(Data entries)
[Start of Attachment]
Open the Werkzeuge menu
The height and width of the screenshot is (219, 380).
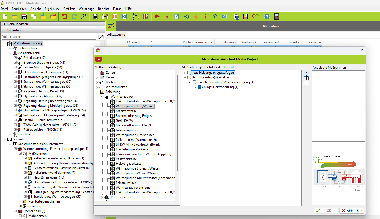[x=86, y=9]
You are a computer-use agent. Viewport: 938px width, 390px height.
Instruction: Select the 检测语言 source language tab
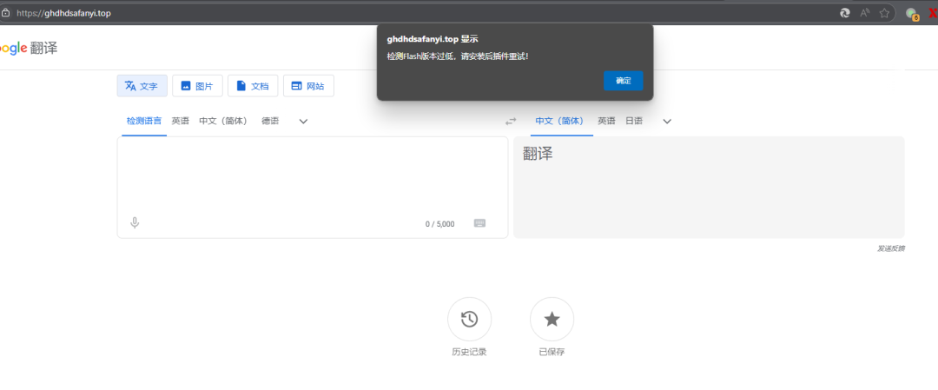(143, 122)
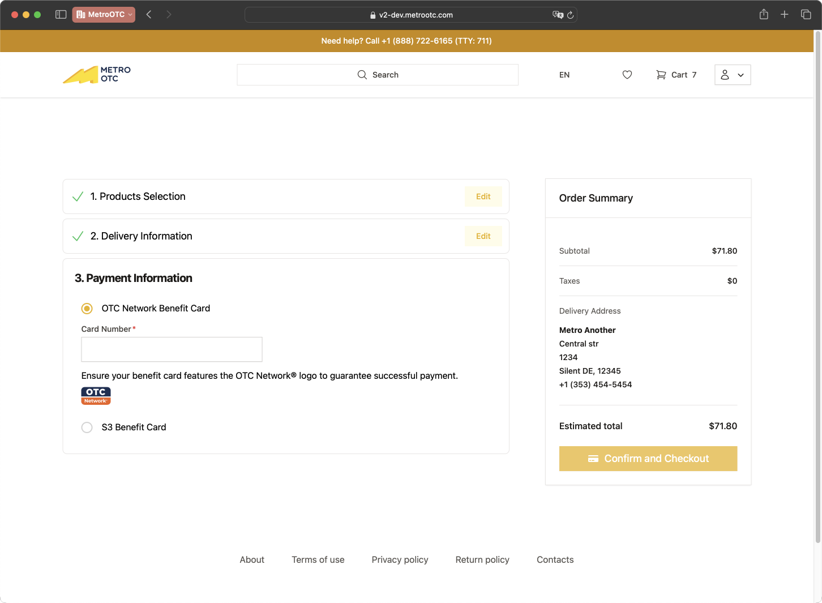The height and width of the screenshot is (603, 822).
Task: Click the translate icon in address bar
Action: [x=558, y=15]
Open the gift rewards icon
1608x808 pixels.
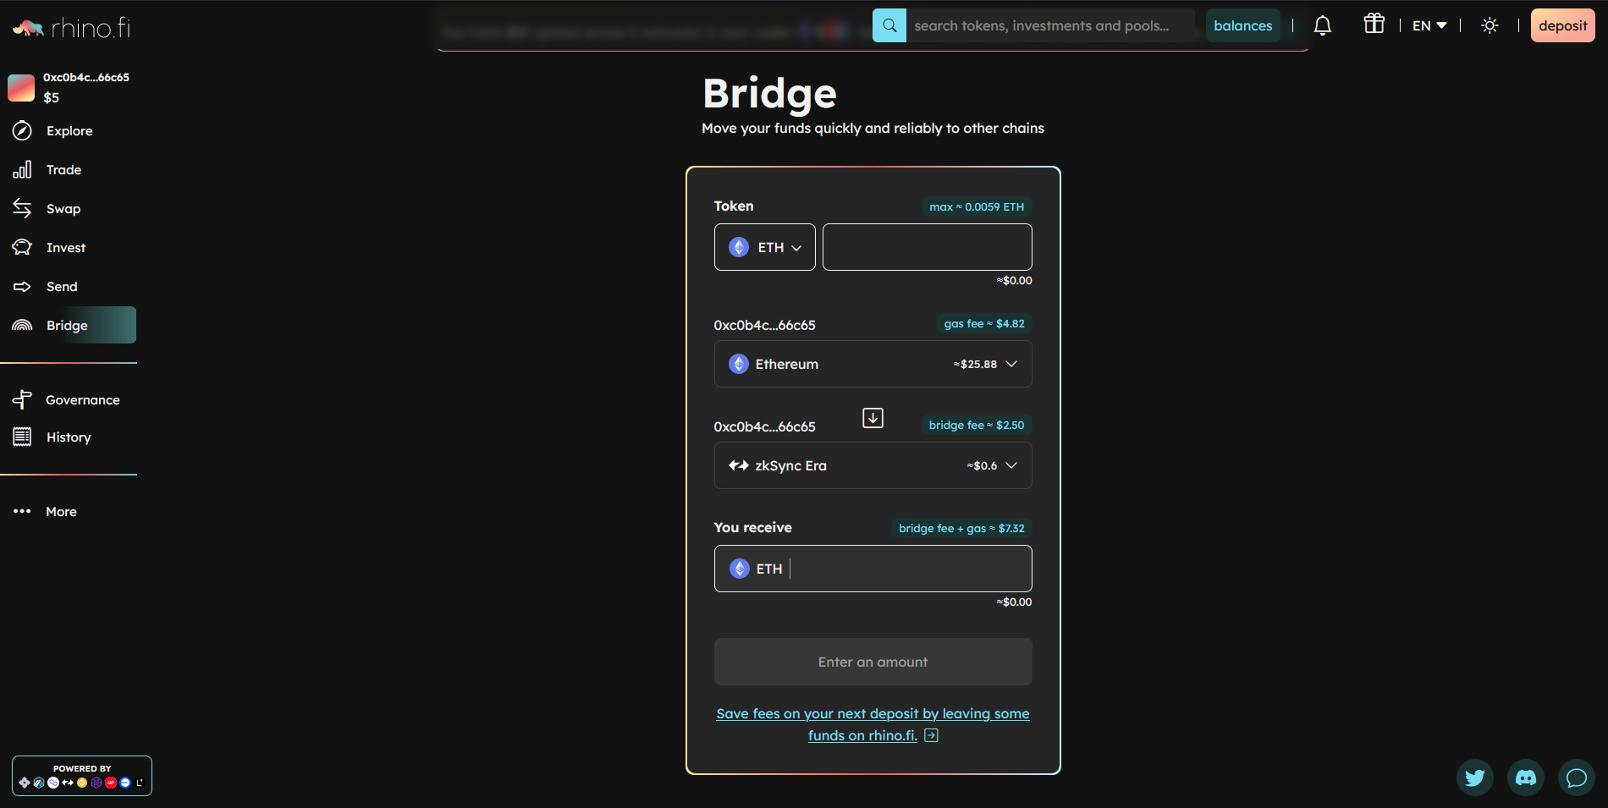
[End of Attachment]
> _WHAT IS REQUIRED_
The records above are to be restated exactly, without their pictures.

> _SOLVED EXERCISE_
Open the Werkzeuge menu
The height and width of the screenshot is (219, 380).
[x=86, y=9]
You are a computer-use agent. Viewport: 938px width, 390px height.
Instruction: Select the 检测语言 source language tab
(143, 122)
The height and width of the screenshot is (603, 822).
Task: Click the translate icon in address bar
Action: [x=558, y=15]
Open the gift rewards icon
1608x808 pixels.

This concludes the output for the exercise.